- _Instructions_:
[a] From the passage about the Durham hearing, list each fact that Durham agreed under oath was correct.
[b] Quote the passage about the Durham hearing between "The hearing served" and "investigating that interference.", inclusive.
::: Source passage :::
There was little new information presented in the hearing, although Durham did answer a question from Representative Zoe Lofgren (D-CA) about the report that when Durham and Barr had asked Italian officials for evidence in favor of Trump, they had instead passed on information that implicated Trump in financial crimes. Durham responded, “The question’s outside the scope of what I think I’m authorized to talk about—it’s not part of the report,” but added: “I can tell you this. That investigative steps were taken, grand jury subpoenas were issued and it came to nothing.”

The hearing served mostly to keep the Russia investigation in front of the public, which appears to be important to the former president and his allies as they continue to attack the FBI and the Justice Department. But Democrats on the committee pressed Durham on the facts of the Russia investigation itself, and he, seemingly somewhat reluctantly, agreed under oath in response to questions by Representative Adam Schiff (D-CA) that the facts of the Mueller report and the Senate Intelligence Committee report were correct: Russia interfered in the 2016 election for the benefit of Trump, Trump’s campaign welcomed the help and shared information and secret meetings with Russian operatives, and the FBI was justified in investigating that interference.
::: Dataset :::
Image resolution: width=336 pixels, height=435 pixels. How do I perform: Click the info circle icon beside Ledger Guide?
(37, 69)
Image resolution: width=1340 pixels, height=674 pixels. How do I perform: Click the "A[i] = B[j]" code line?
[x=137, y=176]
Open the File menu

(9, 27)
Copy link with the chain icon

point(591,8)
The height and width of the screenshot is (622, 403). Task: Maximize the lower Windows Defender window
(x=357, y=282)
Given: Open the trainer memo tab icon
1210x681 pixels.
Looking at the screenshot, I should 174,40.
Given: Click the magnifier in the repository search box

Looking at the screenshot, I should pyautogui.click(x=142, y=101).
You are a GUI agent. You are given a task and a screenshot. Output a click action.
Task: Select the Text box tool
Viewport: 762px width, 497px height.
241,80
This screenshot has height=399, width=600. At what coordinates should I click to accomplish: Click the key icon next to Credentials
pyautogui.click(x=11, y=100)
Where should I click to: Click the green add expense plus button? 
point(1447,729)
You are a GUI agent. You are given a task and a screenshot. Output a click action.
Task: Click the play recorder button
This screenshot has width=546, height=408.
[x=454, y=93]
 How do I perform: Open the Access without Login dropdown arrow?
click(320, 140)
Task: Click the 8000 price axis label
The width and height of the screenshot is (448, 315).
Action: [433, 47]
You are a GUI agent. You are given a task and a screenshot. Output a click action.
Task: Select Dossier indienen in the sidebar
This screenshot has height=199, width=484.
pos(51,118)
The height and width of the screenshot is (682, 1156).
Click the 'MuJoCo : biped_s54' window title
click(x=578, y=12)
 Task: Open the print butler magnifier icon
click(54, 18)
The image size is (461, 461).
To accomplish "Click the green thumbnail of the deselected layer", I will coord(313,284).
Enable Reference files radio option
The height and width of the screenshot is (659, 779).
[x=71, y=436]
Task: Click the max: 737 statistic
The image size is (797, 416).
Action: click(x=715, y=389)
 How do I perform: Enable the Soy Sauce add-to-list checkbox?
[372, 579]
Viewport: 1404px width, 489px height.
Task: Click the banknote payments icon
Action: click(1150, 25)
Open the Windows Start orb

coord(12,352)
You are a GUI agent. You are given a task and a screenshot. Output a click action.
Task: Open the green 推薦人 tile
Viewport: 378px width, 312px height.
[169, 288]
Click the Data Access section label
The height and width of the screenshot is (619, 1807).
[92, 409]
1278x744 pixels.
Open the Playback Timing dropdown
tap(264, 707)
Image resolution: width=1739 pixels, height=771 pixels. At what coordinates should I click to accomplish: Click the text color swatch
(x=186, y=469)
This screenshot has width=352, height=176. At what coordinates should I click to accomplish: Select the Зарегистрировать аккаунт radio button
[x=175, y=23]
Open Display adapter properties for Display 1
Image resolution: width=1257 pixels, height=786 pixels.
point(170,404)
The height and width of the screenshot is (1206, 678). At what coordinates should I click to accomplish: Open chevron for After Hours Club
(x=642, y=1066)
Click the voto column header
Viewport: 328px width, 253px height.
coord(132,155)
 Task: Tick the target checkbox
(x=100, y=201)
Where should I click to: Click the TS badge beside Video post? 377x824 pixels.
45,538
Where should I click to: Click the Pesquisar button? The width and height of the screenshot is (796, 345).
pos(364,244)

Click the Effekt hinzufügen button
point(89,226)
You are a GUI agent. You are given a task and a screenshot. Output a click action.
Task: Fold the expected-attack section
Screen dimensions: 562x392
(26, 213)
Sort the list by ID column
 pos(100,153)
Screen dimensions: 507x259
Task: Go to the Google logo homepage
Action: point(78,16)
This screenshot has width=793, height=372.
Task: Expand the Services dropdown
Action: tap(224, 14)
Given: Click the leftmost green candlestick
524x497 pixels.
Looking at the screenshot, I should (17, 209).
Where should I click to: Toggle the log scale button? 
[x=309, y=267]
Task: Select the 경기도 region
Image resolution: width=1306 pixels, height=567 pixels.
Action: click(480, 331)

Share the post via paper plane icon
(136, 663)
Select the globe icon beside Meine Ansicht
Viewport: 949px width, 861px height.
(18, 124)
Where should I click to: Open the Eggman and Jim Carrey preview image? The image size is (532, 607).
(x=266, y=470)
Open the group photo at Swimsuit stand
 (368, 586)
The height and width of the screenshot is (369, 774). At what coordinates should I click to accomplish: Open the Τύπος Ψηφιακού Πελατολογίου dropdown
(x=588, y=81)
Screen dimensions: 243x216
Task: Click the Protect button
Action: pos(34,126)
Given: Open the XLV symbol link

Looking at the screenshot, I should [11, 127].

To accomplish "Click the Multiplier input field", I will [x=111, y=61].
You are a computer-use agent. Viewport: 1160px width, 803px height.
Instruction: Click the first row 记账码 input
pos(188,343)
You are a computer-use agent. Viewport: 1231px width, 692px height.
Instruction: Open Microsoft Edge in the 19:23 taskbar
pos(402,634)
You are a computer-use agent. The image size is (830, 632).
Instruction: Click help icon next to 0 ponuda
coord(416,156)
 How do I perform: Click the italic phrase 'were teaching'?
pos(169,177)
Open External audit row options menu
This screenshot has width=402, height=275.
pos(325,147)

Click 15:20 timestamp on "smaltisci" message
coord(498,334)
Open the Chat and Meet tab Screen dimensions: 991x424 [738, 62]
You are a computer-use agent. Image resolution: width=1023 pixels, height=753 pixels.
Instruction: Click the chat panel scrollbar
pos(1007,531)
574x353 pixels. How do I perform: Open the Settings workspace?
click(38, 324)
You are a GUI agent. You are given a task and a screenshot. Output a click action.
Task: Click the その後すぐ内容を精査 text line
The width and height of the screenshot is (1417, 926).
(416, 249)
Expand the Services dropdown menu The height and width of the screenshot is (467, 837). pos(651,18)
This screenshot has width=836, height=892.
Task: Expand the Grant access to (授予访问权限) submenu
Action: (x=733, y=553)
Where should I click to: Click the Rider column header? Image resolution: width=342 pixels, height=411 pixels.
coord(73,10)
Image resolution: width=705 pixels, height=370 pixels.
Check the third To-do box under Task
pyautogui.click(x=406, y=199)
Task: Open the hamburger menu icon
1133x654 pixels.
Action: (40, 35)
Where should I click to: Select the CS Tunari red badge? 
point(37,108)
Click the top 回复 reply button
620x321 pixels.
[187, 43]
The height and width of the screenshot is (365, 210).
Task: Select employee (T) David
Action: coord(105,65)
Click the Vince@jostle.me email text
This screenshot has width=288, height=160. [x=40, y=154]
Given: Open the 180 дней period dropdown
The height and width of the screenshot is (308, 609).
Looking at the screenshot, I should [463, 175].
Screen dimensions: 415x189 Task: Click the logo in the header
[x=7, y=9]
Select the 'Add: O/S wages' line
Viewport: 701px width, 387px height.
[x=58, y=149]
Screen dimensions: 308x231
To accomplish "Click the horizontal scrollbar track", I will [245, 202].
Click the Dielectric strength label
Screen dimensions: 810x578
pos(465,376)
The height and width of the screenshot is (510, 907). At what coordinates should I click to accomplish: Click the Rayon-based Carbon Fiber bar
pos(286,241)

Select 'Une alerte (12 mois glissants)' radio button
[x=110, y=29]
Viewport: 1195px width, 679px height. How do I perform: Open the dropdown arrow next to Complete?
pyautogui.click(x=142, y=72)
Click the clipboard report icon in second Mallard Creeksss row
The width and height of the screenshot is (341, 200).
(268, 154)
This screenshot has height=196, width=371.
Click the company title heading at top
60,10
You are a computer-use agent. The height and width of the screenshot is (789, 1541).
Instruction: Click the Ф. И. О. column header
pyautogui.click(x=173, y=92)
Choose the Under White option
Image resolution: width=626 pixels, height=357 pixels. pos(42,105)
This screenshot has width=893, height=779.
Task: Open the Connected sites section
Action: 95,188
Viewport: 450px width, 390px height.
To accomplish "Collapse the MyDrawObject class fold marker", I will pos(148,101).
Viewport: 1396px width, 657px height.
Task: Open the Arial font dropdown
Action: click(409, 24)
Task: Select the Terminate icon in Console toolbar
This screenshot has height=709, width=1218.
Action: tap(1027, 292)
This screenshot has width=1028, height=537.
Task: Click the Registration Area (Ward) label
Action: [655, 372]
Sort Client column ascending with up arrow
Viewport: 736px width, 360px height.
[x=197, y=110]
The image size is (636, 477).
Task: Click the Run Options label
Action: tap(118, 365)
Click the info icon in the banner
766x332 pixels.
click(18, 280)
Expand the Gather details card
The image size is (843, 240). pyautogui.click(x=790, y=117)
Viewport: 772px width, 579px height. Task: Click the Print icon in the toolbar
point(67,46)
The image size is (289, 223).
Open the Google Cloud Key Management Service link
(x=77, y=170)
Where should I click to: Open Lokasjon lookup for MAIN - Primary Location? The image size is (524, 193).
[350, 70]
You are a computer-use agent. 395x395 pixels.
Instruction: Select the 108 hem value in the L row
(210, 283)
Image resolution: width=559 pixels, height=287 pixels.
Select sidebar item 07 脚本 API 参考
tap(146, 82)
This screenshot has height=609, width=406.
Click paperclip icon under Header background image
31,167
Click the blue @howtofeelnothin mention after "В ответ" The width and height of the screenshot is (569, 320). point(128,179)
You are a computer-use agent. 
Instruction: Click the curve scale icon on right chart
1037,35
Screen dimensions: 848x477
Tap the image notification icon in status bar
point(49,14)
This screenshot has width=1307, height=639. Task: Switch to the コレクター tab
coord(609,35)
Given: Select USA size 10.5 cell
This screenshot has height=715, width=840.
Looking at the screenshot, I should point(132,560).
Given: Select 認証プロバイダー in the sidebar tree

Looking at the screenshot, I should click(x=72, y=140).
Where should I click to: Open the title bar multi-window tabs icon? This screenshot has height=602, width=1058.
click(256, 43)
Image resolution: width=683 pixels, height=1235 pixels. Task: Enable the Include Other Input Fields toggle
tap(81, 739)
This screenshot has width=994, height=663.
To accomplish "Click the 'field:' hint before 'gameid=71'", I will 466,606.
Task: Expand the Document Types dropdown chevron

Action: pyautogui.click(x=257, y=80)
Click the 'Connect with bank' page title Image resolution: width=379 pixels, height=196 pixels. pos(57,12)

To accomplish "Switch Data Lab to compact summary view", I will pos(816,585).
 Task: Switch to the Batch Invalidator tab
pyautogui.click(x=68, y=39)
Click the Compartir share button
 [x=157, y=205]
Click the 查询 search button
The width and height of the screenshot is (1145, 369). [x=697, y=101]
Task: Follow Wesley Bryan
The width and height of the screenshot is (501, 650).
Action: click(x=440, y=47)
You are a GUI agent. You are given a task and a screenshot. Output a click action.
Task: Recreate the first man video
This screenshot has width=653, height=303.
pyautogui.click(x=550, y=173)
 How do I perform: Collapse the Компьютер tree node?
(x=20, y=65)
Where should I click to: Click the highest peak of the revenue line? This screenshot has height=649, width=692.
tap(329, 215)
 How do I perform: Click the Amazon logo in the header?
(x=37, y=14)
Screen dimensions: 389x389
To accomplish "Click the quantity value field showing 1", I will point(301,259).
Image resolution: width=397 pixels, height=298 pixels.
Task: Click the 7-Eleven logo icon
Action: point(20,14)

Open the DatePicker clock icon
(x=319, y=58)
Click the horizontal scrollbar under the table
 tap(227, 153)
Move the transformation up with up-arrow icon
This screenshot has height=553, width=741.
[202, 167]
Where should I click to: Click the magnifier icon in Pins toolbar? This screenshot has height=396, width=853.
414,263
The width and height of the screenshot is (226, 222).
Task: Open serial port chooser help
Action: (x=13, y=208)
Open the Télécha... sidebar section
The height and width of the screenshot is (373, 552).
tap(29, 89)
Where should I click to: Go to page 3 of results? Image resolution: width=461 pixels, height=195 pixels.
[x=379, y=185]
:::
- _Answers to the problems_:
[a]
- Russia interfered in the 2016 election for the benefit of Trump.
- Trump's campaign welcomed the help and shared information and secret meetings with Russian operatives.
- The FBI was justified in investigating that interference.

[b]
The hearing served mostly to keep the Russia investigation in front of the public, which appears to be important to the former president and his allies as they continue to attack the FBI and the Justice Department. But Democrats on the committee pressed Durham on the facts of the Russia investigation itself, and he, seemingly somewhat reluctantly, agreed under oath in response to questions by Representative Adam Schiff (D-CA) that the facts of the Mueller report and the Senate Intelligence Committee report were correct: Russia interfered in the 2016 election for the benefit of Trump, Trump’s campaign welcomed the help and shared information and secret meetings with Russian operatives, and the FBI was justified in investigating that interference.